What’s left for us to do is to progressively replace the old instances of our ASG with newer ones (based on the new AMI). To do that the easiest is to manually executes scaling policies. There are several strategies here: if there are n instances in the ASG we could either launch n new instances, wait for them to spin up (warm-up time) and then destroy all n old ones or create and delete instances one at a time (doing so n times). This depends mostly on how much time and budget we have (having more instances costs more, obviously).

Deploying to an ASG

Having a variable-sized fleet of servers for our application gives rise to two problems:

A new version of our app has been released, we want to deploy it. How do we know which (and how many) servers we should deploy it to?
A scaling policy has been executed and a new instance has been launched inside our ASG. Should we deploy the app to this new instance ourselves?

CodeDeploy config

Fortunately AWS provides an ASG-compatible deployment tool: CodeDeploy. It takes care of all deployment-related tasks and solves the two aforementioned problems.

When creating an “Application” within CodeDeploy, we’ll need to enter a name for it and choose the ASG we’re using.

CodeDeploy implements different deployment configurations. Quoting AWS website:

OneAtATime (most secure): deploys to one instance at a time. Succeeds if all instances succeed. Fails after the very first failure. Allows the deployment to succeed for some instances, even if the overall deployment fails.
AllAtOnce (least secure): deploys to up to all instances at once. Succeeds if at least one instance succeeds. Fails after all instances fail.
HalfAtATime: deploys to up to half of the instances at a time. Succeeds if at least half of the instances succeed; fails otherwise. Allows the deployment to succeed for some instances, even if the overall deployment fails.

Depending on the expected resilience of our application we can opt for the quickest, least secure option (AllAtOnce) up to the most secure option (OneAtATime) which will probably take a while if we have a large amount of instances.

The final step is to configure a Service Role to grant access to the instances to CodeDeploy. Such a Role can be created in the IAM interface and should be attached to the policy “AmazonEC2FullAccess”.

The deployment configuration is specified by an appspec.yml file that should be placed in the root of our code directory.

GitHub config

In order to deploy we now need to send our code/binaries to CodeDeploy. For this we have two options: upload them to S3 or use GitHub. For the purpose of this article we’ll assume the code is hosted on GitHub (which is a much better option anyway).

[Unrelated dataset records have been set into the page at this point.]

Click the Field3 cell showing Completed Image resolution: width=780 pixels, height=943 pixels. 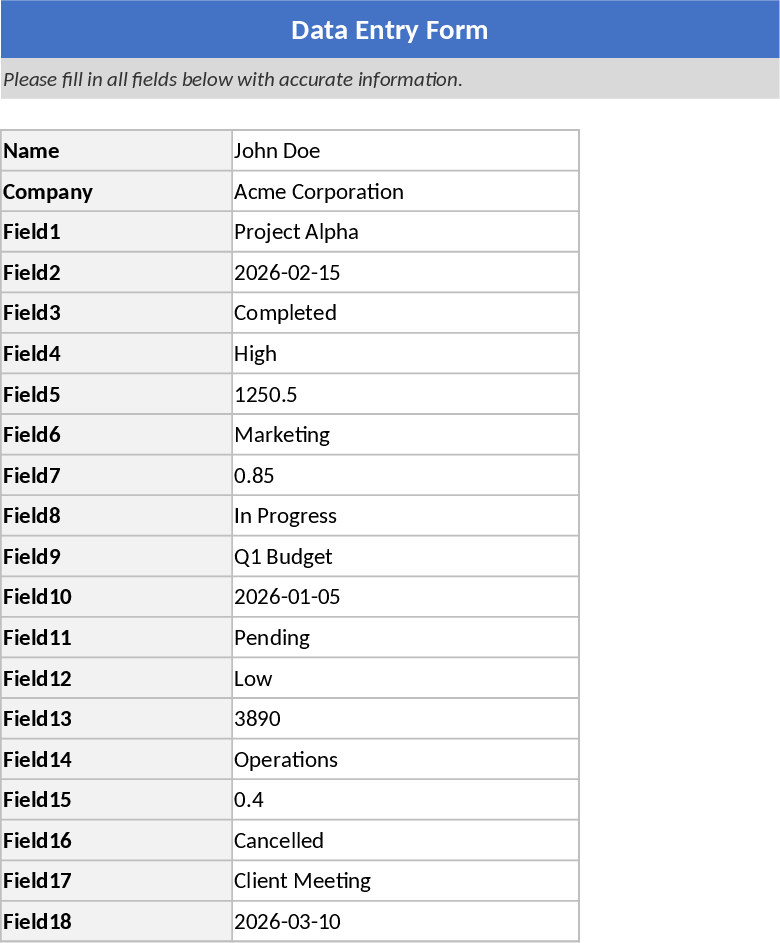point(405,313)
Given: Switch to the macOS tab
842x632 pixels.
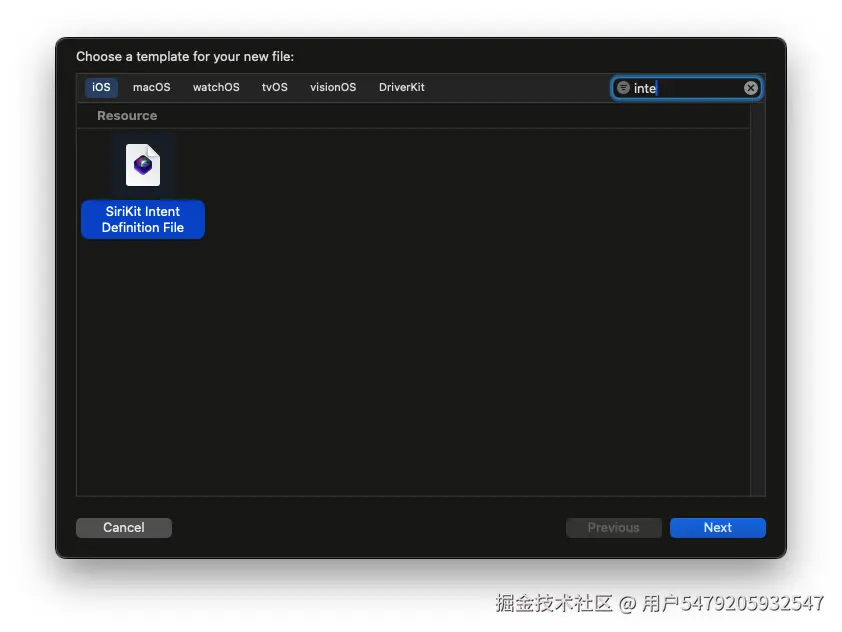Looking at the screenshot, I should (151, 87).

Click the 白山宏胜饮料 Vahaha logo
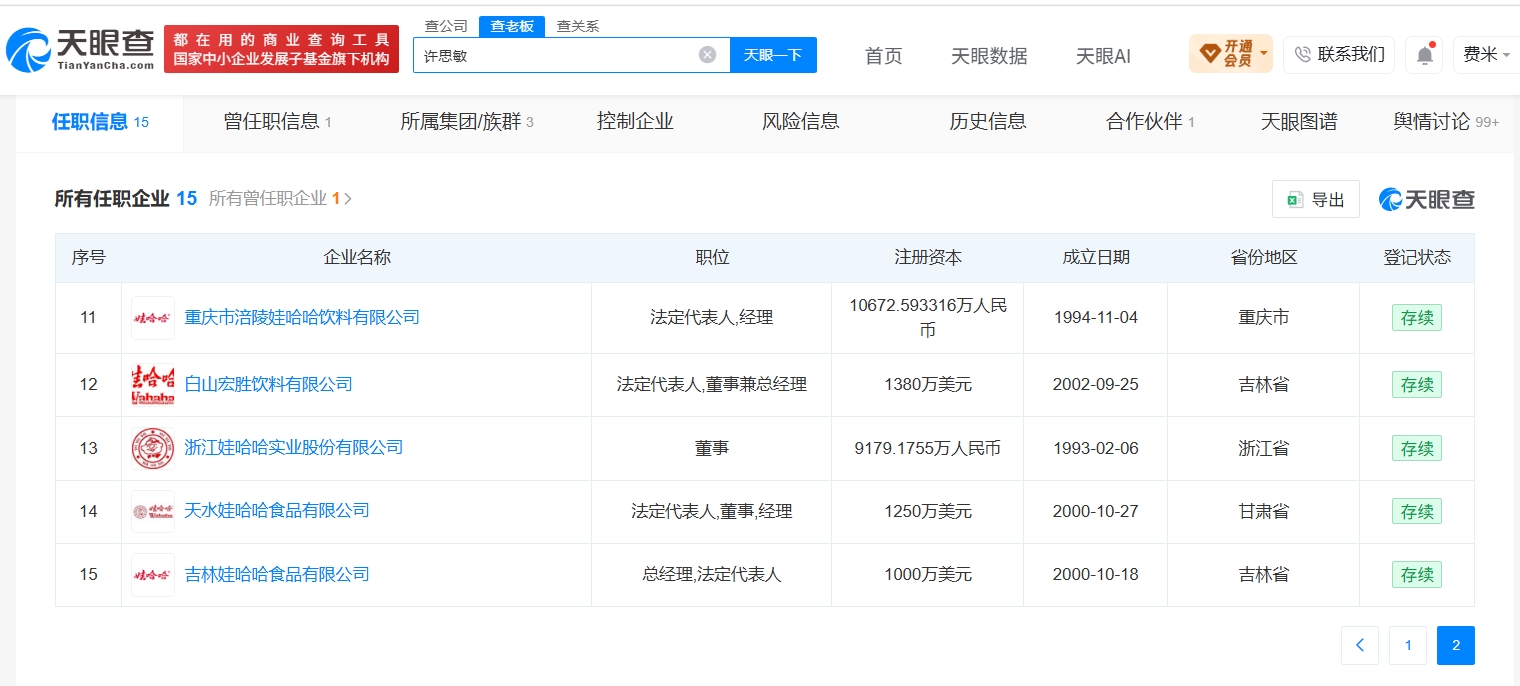[153, 385]
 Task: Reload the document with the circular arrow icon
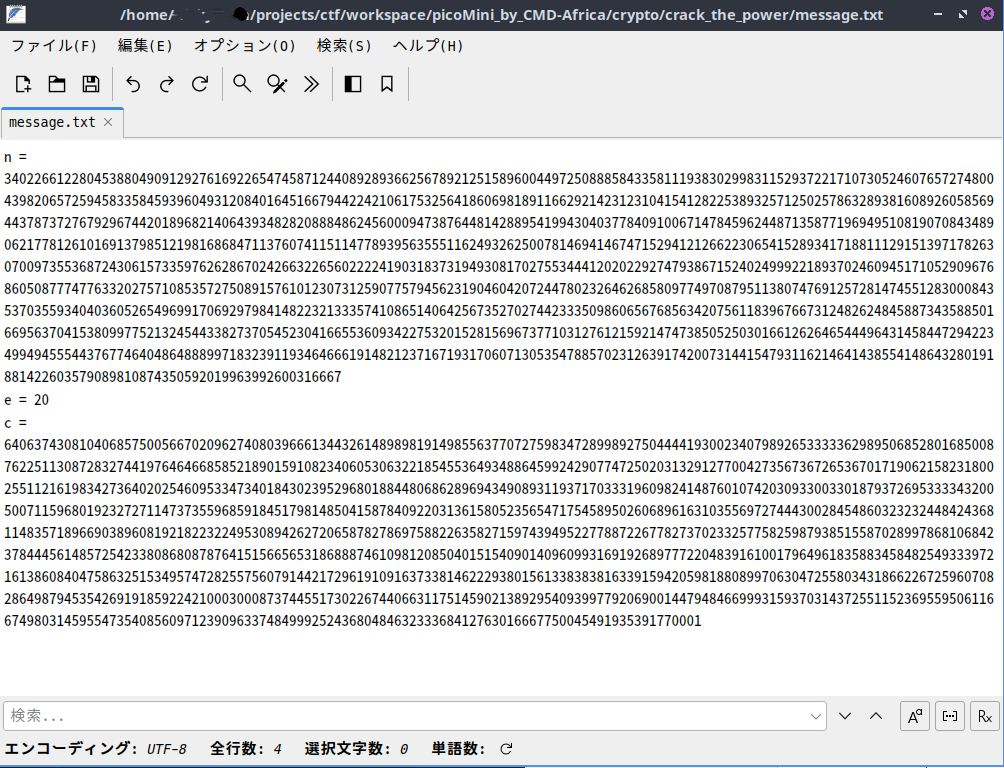point(200,84)
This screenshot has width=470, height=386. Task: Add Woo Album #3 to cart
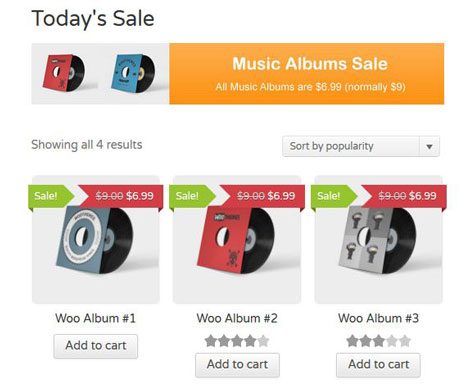coord(378,365)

Create a new deployment within CodeDeploy and choose “My application is stored in GitHub” as a Revision Type. If that’s not the case already you’ll be asked to connect your GitHub account (oAuth) to AWS. From there we’ll be able to choose which repository and which commit we want to deploy. Click “deploy now” and that’s it!

This is all very manual, so the next step is to have a nice auto-deploy feature. Wouldn’t it be nice if our application was automatically deployed when a new commit on “master” has passed the CI tests? This great post from AWS blog explains it in detail.

Going further

There are a couple points we haven’t mentioned yet:

Step adjustments: scaling policies can either provide simple scaling (this is what we’e been using until now) or step scaling. Step scaling enables us to change the magnitude of the action based on the size of the alarm threshold breach:

In this example we’re creating a variable amount of new instances based on the CPU level (above the alarm level).
Scheduled actions: actions don’t have to be triggered by an alarm (and thus be part of a scaling policy) to be executed, they can also be scheduled. That’s very useful if we want to, say, lower our application resources every week-end.
ASGs also support spot instances (cheaper, otherwise unused EC2 instances, availability depends on your bid).
Our application will need a load balancer to distribute requests. AWS’s Elastic Load Balancers work out of the box with ASG.

Now that our ASG is setup, everything should be running smoothly. The reliability of our application depends, of course, a lot on our scaling policies. Depending on the requirements we have to meet it might be more interesting to scale out quickly and then scale in slowly (à la Netflix), or the other way round, or another entirely different strategy.

However I cannot stress enough how important having the right scaling policies is. From Netflix’s article:

Auto scaling is a very powerful tool, but it can also be a double-edged sword. Without the proper configuration and testing it can do more harm than good. A number of edge cases may occur when attempting to optimize or make the configuration more complex.

Happy scaling!